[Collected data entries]
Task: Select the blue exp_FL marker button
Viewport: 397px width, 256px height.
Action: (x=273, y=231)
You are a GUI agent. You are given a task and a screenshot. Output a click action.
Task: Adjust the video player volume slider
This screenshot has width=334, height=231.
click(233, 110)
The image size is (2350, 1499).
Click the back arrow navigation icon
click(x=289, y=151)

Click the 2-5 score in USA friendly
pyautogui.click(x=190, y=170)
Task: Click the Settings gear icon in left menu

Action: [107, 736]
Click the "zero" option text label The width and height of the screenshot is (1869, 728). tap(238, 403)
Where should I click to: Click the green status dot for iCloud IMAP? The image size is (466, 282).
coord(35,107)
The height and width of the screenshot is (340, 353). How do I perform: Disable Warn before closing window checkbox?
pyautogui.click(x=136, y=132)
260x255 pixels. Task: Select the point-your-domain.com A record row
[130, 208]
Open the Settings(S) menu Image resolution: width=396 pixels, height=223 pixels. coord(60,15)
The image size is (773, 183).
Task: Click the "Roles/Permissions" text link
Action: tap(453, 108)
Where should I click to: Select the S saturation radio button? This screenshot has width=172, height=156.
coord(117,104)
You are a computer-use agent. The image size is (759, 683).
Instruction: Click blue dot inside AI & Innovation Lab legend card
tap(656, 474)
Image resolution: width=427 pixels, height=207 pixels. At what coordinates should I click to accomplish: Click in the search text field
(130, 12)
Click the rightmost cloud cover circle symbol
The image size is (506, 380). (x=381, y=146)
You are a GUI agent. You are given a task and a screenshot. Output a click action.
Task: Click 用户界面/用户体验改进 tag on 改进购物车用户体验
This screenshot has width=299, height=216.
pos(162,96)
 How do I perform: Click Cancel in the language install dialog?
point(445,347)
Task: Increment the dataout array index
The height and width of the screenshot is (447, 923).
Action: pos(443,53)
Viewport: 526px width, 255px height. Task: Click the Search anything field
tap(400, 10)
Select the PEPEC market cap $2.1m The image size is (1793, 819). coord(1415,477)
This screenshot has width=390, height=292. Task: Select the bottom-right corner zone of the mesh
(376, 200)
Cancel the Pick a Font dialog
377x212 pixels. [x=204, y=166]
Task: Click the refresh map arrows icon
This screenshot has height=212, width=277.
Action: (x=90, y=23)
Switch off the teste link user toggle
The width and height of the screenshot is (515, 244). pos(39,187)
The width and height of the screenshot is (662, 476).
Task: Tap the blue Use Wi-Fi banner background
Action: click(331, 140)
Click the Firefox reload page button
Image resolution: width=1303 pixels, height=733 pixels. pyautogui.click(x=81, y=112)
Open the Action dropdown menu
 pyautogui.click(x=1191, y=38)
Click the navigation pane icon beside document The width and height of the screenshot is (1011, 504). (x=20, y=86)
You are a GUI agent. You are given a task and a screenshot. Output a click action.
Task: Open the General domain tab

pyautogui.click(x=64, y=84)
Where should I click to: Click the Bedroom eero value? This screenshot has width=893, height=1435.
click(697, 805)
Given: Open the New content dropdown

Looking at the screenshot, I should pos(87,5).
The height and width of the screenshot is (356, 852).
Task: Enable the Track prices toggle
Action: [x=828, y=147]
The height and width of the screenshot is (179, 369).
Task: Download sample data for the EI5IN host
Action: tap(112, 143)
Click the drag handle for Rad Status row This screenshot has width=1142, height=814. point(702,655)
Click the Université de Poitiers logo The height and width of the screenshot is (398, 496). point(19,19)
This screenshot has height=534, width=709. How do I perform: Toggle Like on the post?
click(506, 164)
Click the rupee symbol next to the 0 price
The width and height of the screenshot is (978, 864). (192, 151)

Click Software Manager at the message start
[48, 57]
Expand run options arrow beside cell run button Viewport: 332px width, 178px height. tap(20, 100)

▶ [About this exercise] What is needed here is every record above, repeated exactly.

▶ [Answer to this problem]
Task: Select the blue exp_FL marker button
Viewport: 397px width, 256px height.
Action: (x=273, y=231)
You are a GUI agent. You are given a task and a screenshot. Output a click action.
Task: Adjust the video player volume slider
This screenshot has width=334, height=231.
click(233, 110)
The image size is (2350, 1499).
Click the back arrow navigation icon
click(x=289, y=151)

Click the 2-5 score in USA friendly
pyautogui.click(x=190, y=170)
Task: Click the Settings gear icon in left menu

Action: [107, 736]
Click the "zero" option text label The width and height of the screenshot is (1869, 728). tap(238, 403)
Where should I click to: Click the green status dot for iCloud IMAP? The image size is (466, 282).
coord(35,107)
The height and width of the screenshot is (340, 353). How do I perform: Disable Warn before closing window checkbox?
pyautogui.click(x=136, y=132)
260x255 pixels. Task: Select the point-your-domain.com A record row
[130, 208]
Open the Settings(S) menu Image resolution: width=396 pixels, height=223 pixels. coord(60,15)
The image size is (773, 183).
Task: Click the "Roles/Permissions" text link
Action: tap(453, 108)
Where should I click to: Select the S saturation radio button? This screenshot has width=172, height=156.
coord(117,104)
You are a computer-use agent. The image size is (759, 683).
Instruction: Click blue dot inside AI & Innovation Lab legend card
tap(656, 474)
Image resolution: width=427 pixels, height=207 pixels. At what coordinates should I click to accomplish: Click in the search text field
(130, 12)
Click the rightmost cloud cover circle symbol
The image size is (506, 380). (x=381, y=146)
You are a GUI agent. You are given a task and a screenshot. Output a click action.
Task: Click 用户界面/用户体验改进 tag on 改进购物车用户体验
This screenshot has width=299, height=216.
pos(162,96)
 How do I perform: Click Cancel in the language install dialog?
point(445,347)
Task: Increment the dataout array index
The height and width of the screenshot is (447, 923).
Action: pos(443,53)
Viewport: 526px width, 255px height. Task: Click the Search anything field
tap(400, 10)
Select the PEPEC market cap $2.1m The image size is (1793, 819). coord(1415,477)
This screenshot has width=390, height=292. Task: Select the bottom-right corner zone of the mesh
(376, 200)
Cancel the Pick a Font dialog
377x212 pixels. [x=204, y=166]
Task: Click the refresh map arrows icon
This screenshot has height=212, width=277.
Action: (x=90, y=23)
Switch off the teste link user toggle
The width and height of the screenshot is (515, 244). pos(39,187)
The width and height of the screenshot is (662, 476).
Task: Tap the blue Use Wi-Fi banner background
Action: click(331, 140)
Click the Firefox reload page button
Image resolution: width=1303 pixels, height=733 pixels. pyautogui.click(x=81, y=112)
Open the Action dropdown menu
 pyautogui.click(x=1191, y=38)
Click the navigation pane icon beside document The width and height of the screenshot is (1011, 504). (x=20, y=86)
You are a GUI agent. You are given a task and a screenshot. Output a click action.
Task: Open the General domain tab

pyautogui.click(x=64, y=84)
Where should I click to: Click the Bedroom eero value? This screenshot has width=893, height=1435.
click(697, 805)
Given: Open the New content dropdown

Looking at the screenshot, I should pos(87,5).
The height and width of the screenshot is (356, 852).
Task: Enable the Track prices toggle
Action: [x=828, y=147]
The height and width of the screenshot is (179, 369).
Task: Download sample data for the EI5IN host
Action: tap(112, 143)
Click the drag handle for Rad Status row This screenshot has width=1142, height=814. point(702,655)
Click the Université de Poitiers logo The height and width of the screenshot is (398, 496). point(19,19)
This screenshot has height=534, width=709. How do I perform: Toggle Like on the post?
click(506, 164)
Click the rupee symbol next to the 0 price
The width and height of the screenshot is (978, 864). (192, 151)

Click Software Manager at the message start
[48, 57]
Expand run options arrow beside cell run button Viewport: 332px width, 178px height. tap(20, 100)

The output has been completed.